On to the net worth numbers:
Assets: $736,382 (+10.39%)
- Cash: $24,499 (+72.22%)
- Registered/Retirement Investment Accounts (RRSP): $65,284 (-1.74%)
- Tax Free Savings Accounts (TFSA): $11,008 (+1,289.86%)
- Defined Benefit Pension: $35,266 (+0.00%) (commuted value adjusted annually in June when I receive my annual statement)
- Non-Registered Investment Accounts: $324 (-4.97%)
- Principal Residence: $600,000 (+9.09%) (purchase price adjusted for average selling price annually)
Liabilities: $0 (0.00%)
- Principal Residence Mortgage: $0 (0.00%)
Total Net Worth: ~$736,382 (+10.39%)
- Started 2015 with Net Worth: $585,926
- Year to Date Gain/Loss: +25.68%
Some quick notes and explanations to common questions:
The cash is held in a no fee chequing account with PC Financial. I use my chequing account for regular bill payments,
as well as making lump sum payments on my mortgage.
My savings are held in a savings account with Canadian Direct Financial. I mainly use my savings account as an emergency fund and to save towards the balance owing when I file my personal income tax return at the end of April. Even though I contribute the maximum to my RRSP annually, I still have a large balance owing to the taxman since I receive rental income and income from self-employment (I’m a freelance writer).
Where Do the Savings Come From?
I’m very frugal with my money. People are often amazed at how low my monthly expenses are. For most families the most costly household expenses are housing (mortgage or rent), transportation, and food. I’ve been able to minimize all three through lifestyle choices.
As a single first-time home buyer in Toronto, I decided to take on the added responsibility of being a landlord. Instead of living upstairs, I decided to live in the basement and rent the upstairs to a family. I got this brilliant idea from the host of HGTV’s Income Property, Scott McGillivray, who lived in his basement for nine years while renting out the upstairs unit to save money.
Instead of driving a car, I cycle the majority of the year and take public transit during wintertime. In my recent article in the Financial Post readers were amazed I only spend $100 per month on groceries. How have I managed to spend so little? I shop at discount supermarkets, price match, avoid fast food, and buy sale items in bulk. I’m also vegetarian, which helps me avoid paying the outrageous prices for meat.
How Have I Been Able to Pay Down My Mortgage So Quickly?
Besides being a landlord, I’m a financial journalist.
I also work part-time at a grocery store once a week. Through secondary sources of income, I’ve been able to maximize the prepayment privileges on my mortgage and maximize my RRSP contributions each year.

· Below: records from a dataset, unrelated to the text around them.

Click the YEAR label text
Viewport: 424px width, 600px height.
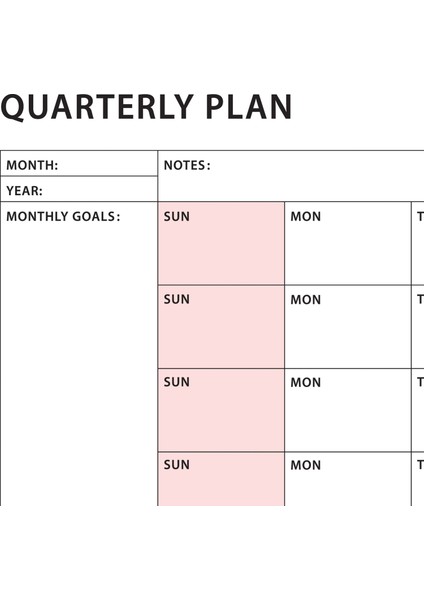point(24,191)
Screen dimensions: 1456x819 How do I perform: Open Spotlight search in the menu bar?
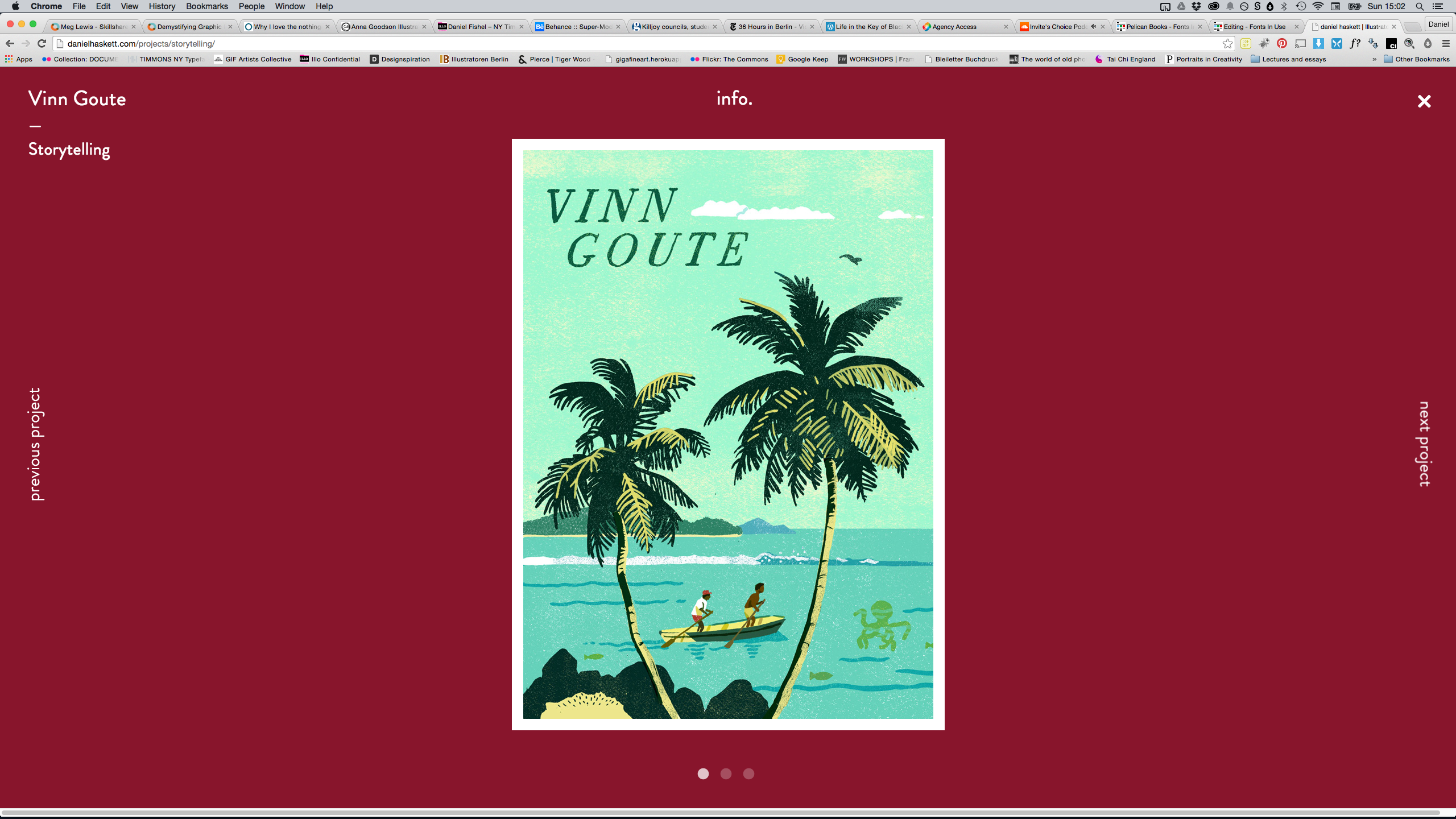(x=1420, y=6)
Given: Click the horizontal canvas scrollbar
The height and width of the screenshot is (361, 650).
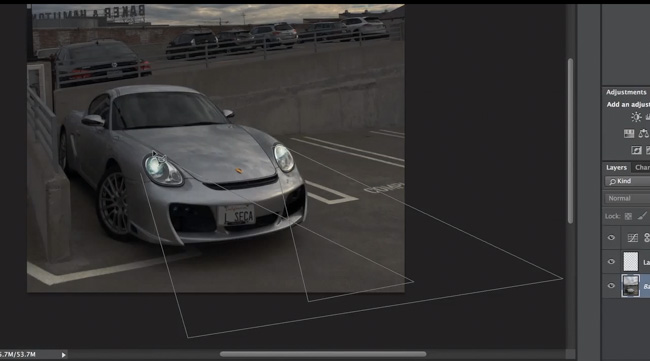Looking at the screenshot, I should 323,354.
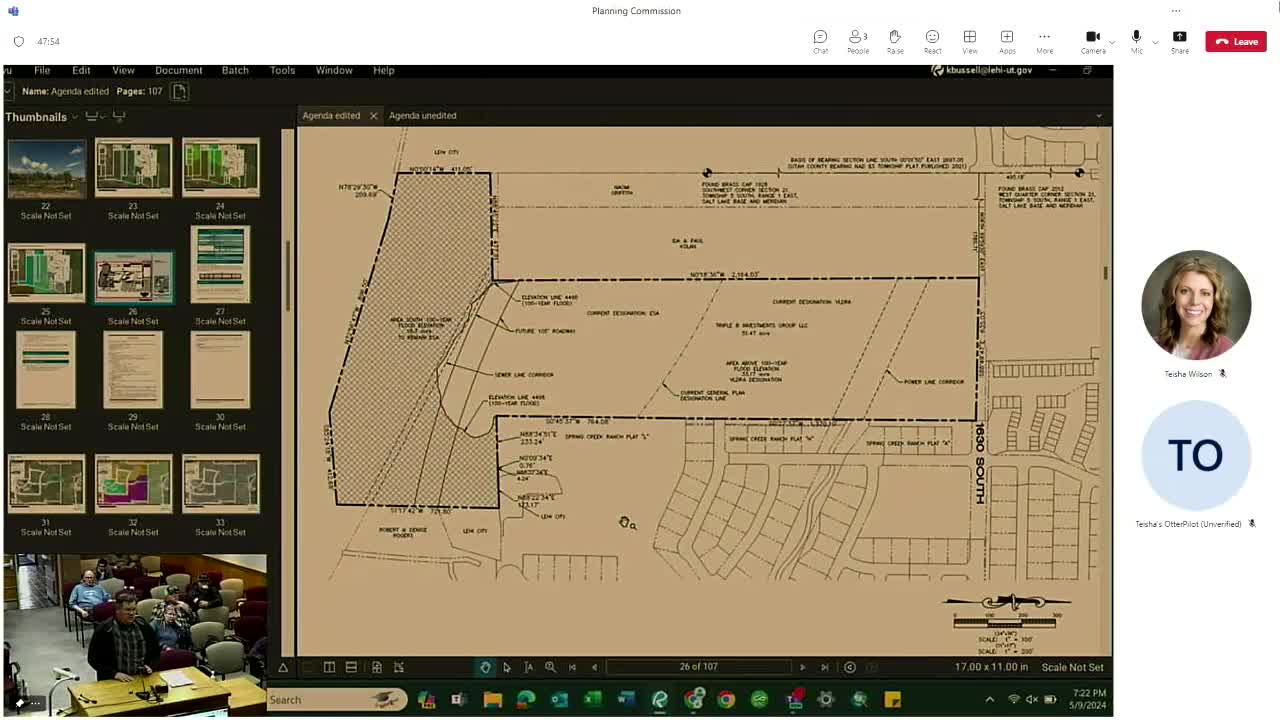Leave the meeting

click(x=1236, y=41)
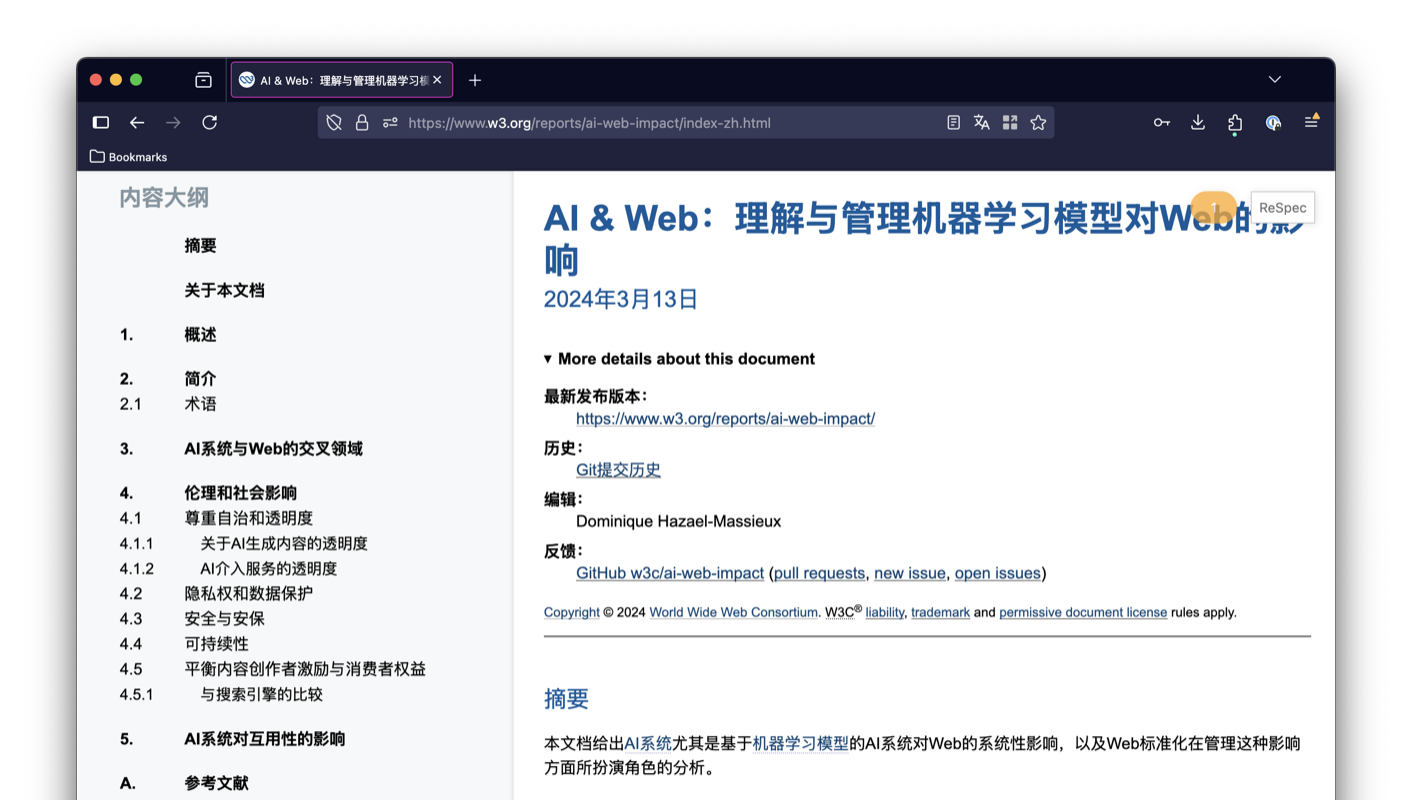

Update May 2015 – I’ve revised my freelance income up to $40,000 from $20,000 to better reflect how much I earn. I’ve received a few questions about how I’ve been able to pay down my mortgage so quickly. It’s mainly been through my freelance income. I tend to be conservative with my estimate of freelance income, as it can vary a lot from month to month. For example, some months I earn $2,000, while others I earn $5,000+. For 2014, I ended up earning over $60,000 in freelance income. Earnings that much in freelance income requires working 80 hours or more a week (including my full-time job). I don’t plan to keep this insane workload up forever. Once my mortgage is paid off at the end of 2015, I plan to scale back and only focus on the freelance work that I enjoy.
My real estate holdings consist of my primary residence. I purchased my house in November 2012 for $425,000 with a mortgage of $255,000. As I live in Toronto, one of Canada’s most expensive housing markets, I’ve based the value of my principal residence on comparable properties that have recently sold in my neighbourhood.
The pension amount listed above is the value of my defined benefit pension plan. I take the commuted value from my annual statement, which I receive by June 30th each year. I am fortunate to receive the commuted value on my annual statement, as most employers don’t provide it. This makes retirement planning a lot easier.